* [Work order]
Go through the records and report each line in which the word "column" occurs.

··· Extracted data ···

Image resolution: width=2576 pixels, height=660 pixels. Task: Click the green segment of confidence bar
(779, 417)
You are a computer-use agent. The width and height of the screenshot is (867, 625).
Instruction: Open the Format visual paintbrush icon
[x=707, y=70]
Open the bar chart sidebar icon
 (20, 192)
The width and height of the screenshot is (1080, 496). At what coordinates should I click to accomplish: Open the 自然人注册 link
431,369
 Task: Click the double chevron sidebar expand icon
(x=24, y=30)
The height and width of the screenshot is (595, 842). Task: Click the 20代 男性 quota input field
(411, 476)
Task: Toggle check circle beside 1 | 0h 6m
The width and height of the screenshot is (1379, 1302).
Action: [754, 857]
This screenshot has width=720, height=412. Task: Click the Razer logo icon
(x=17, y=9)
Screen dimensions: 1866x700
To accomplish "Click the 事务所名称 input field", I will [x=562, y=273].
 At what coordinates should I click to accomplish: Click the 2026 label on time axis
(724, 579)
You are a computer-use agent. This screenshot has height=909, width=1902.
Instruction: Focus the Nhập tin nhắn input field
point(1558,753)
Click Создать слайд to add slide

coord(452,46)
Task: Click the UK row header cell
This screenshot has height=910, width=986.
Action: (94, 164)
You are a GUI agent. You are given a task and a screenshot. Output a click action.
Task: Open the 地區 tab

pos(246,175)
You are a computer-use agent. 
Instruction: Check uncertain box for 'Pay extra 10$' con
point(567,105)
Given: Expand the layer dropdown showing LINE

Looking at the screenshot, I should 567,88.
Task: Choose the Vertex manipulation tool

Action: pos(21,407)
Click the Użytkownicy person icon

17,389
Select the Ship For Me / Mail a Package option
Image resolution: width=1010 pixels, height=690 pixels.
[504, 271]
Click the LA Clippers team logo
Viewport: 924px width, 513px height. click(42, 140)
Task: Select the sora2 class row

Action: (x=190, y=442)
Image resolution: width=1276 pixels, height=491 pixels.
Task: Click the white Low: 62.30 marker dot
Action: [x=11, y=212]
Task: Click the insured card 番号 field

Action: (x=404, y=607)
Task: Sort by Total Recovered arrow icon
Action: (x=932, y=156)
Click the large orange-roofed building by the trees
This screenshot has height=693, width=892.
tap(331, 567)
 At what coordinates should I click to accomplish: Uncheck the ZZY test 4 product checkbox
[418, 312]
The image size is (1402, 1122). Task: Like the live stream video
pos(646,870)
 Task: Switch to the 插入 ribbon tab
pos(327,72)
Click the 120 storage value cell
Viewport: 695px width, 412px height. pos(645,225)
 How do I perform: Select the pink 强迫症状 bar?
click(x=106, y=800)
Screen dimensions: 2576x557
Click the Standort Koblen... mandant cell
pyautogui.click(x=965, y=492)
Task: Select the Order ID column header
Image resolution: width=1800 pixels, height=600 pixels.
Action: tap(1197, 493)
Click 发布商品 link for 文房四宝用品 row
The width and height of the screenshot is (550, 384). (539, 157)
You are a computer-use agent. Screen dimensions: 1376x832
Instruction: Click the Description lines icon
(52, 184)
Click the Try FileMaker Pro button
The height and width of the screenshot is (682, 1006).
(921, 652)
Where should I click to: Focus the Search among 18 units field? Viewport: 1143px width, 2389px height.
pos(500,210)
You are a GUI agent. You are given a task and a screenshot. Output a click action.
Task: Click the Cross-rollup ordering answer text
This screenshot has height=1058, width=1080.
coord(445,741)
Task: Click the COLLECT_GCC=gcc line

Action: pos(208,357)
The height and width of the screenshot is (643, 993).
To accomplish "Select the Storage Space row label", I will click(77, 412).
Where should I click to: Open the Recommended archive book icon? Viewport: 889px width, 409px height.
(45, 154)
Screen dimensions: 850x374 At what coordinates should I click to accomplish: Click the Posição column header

···

* [Exercise response]
Task: Select the Order ID column header
Screen dimensions: 850x374 At what coordinates should I click to accomplish: Click the Posição column header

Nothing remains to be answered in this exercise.